Der Stadtradler, flaches Berliner Land gewohnt, will die Berge erobern. Nach Südtirol hat es mich verschlagen, einerseits, um mit der Familie Urlaub zu machen, andererseits, um die Berge mit dem Rennrad zu entdeken. Die letzte Erfahrung dieser Art liegt schon rund 30 Jahre zurück, und da war ich, ich muss es gestehen, doch etwas durchtrainierter. Die Vorbereitung am heimischen Büchertisch war dafür allerdings gründlich, jedenfalls habe ich mir Streckenbeschreibungen durchgelesen und beschlossen: Das schaffst du auch. Zudem kaufte ich mir eine bergtaugliche Kassette. 30 Zähne sollten es schon sein, bei 34 vorne auf dem kleinen Blatt müsste doch jeder Berg flach werden, dachte ich.
Immer wieder: Theorie und Praxis
Doch die Wirklichkeit entpuppte sich dann etwas härter, als es vom Schreibtisch aussah. Jedenfalls entlockten mir die ersten 10- bis 12-prozentigen Steigungen gehörigen Respekt. Wo das gut beladene Auto schon ins Schnaufen kommt, würde ich auf dem Rad kaum fliegen, so schien es mir.
Da wir direkt an der Auffahrt zum Gampenpass wohnen, war der Ruf des Berges dann bald unüberhörbar. Ich folgte ihm.

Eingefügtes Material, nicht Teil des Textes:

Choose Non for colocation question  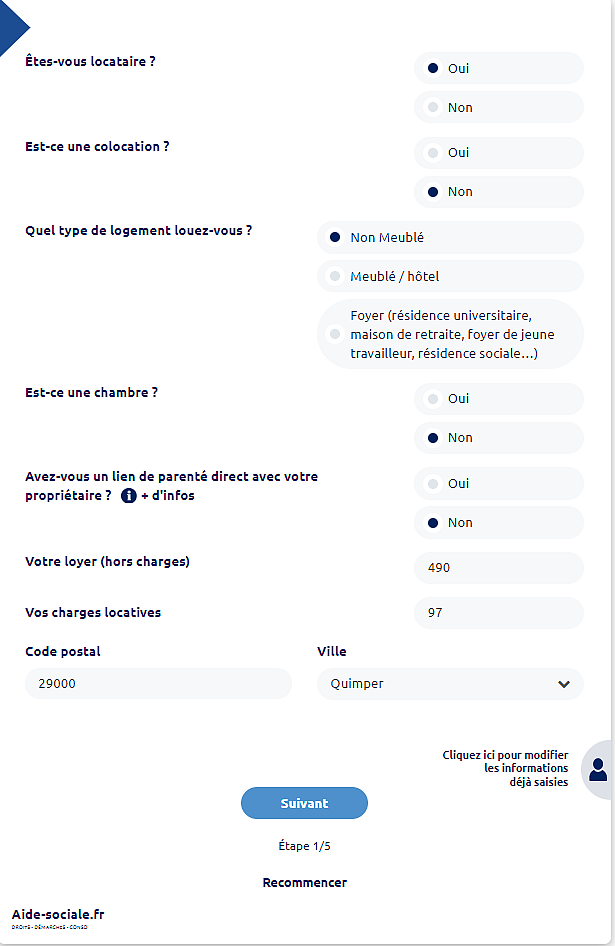pyautogui.click(x=498, y=191)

Was soll ich sagen? Auch neunprozentige Steigungen haben es auf Dauer in sich. Man glaubt als Flachlandbewohner kaum, wie sehr einen das eigene Gewicht gen Tale ziehen kann, welche Kraft man gegen diesen Sog aufwenden muss. Langsam, quälend langsam legt man Entfernungen von einem Kilometer zurück, sehnsüchtig wartet man auf ein flacheres Stück hinter jeder Kehre, der Schweiß rinnt von der Stirn, tropft ins Auge, jeder Wasserschluck scheint in der heißen Kehle zu verdunsten, die Beine werden schwer. Es scheint, als würden sie sich in Betonklumpen verwandelen. Aufgeben wäre allerdings nicht gut fürs Selbstwertgefühl. Ein Gasthof auf halber Strecke kommt da gerade recht – er ist meine Endstation für den ersten Tag. Ich habe ja auch kein Licht für die Tunnels dabei, und die Jacke für die Abfahrt habe ich auch zuhause gelassen. Wie schön geruhsam kann doch so eine harte Holzbank sein, wie herrlich die Welt aussieht, wenn man sie nicht durch das tropfnasse Gesicht eines Radlers am Berg ansehen muss! Und wie schön und berauschend doch so eine Abfahrt ist. Wie schnell sind die schweren Beine vergessen. Morgen komme ich wieder, mit Licht und Windjacke.